Let’s face it these past few months have been difficult to say at the least. Dealing with work, trying to manage kids, and a global pandemic can be quite the balancing act. Add in trying to eat healthy and getting in workouts in 100 plus degree heat index while the gyms were closed. This is all a recipe for disaster when considering our waistlines. Ideas like meal planning, walking to our cars and taking the stairs are now ideas of the past. It also leaves us with what we are now calling the “quarantine 15”. For many who are struggling with weight, we are now looking for ways to get this weight off and to do that, we need to get back to basics.

In the past we were limited to what we brought with us to the office. We had a set time for lunch and we weren’t trying to juggle kids and work all at the same time. As we are emerging from this crisis and states start to open back up, many of us are looking to get back into our fitness routines and shed these unwanted quarantine pounds. Here are a few tips to help you emerge successfully.

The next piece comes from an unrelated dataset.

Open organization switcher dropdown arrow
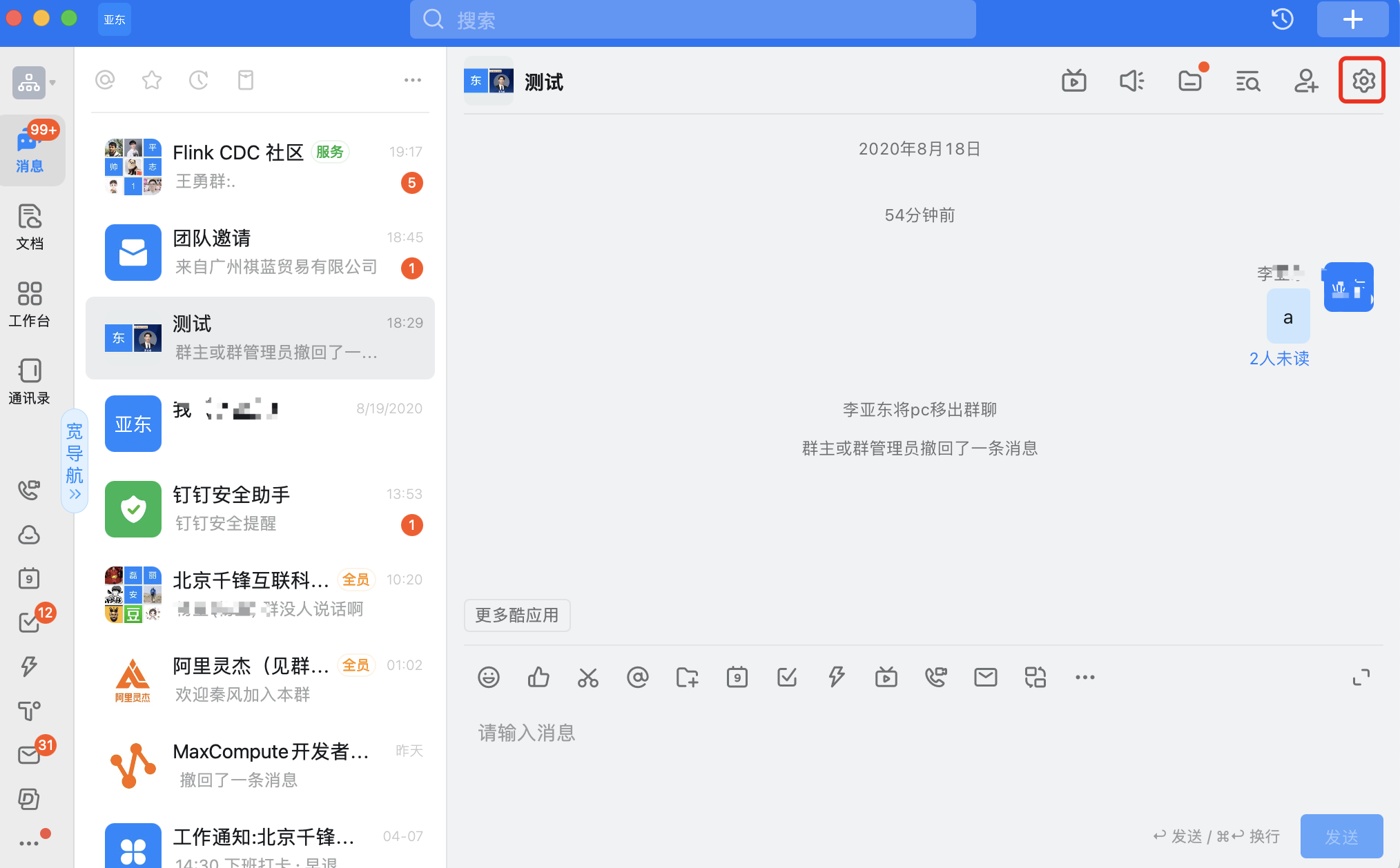Image resolution: width=1400 pixels, height=868 pixels. coord(53,83)
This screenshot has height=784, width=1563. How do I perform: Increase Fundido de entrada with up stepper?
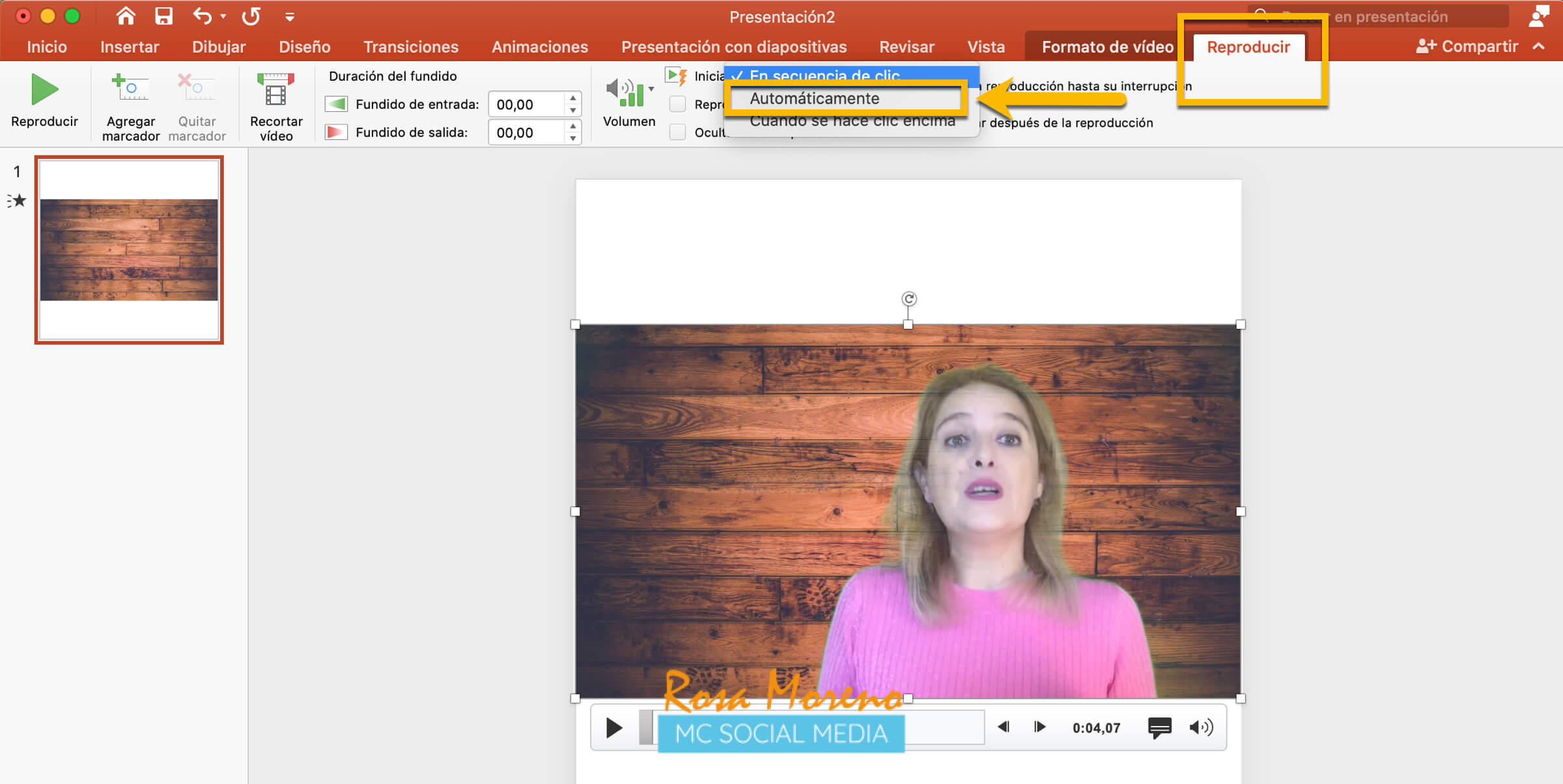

  1. Avoid Fad diets- I have to tell many patients that if you cant see yourself on the diet 6 months a year or 5 years from now it’s probably not right for you. We have a tendency to gain back weight from unrealistic diets and the weight comes back with friends.
  2. Move more! In order to burn more calories we need to use them. Setting up an at home workout regimen using youtube or apps can help you meet your weight loss goals without leaving the comfort of your home. Many gyms as well as personal trainers are offering virtual fitness classes or low occupancy outdoor classes as well. Check your local gym for more information.
  3. Make meal prep a priority even if you are home. Meal prep lunches or dinners if these are areas that you are struggling with. Even placing your lunch in a lunchbox in the fridge and limiting yourself to what’s in that lunch box that day instead of just reaching into the refrigerator.
  4. Journaling helps. Not just journaling what you are eating but why you are eating it can prove quite helpful. When writing down your food write down if you really are hungry on a scale of 1-5, how you are feeling at the time and what type of food you are craving. Understanding wants vs needs is key for weight loss success.

 

Theresa Zangerle-McArtin is a New York State Registered Dietitian and Nutritionist with experience in helping individuals to focus on nutrition in an effort to improve their overall health. She specializes in food allergies, food intolerance, digestive disorders, and irritable bowel syndrome.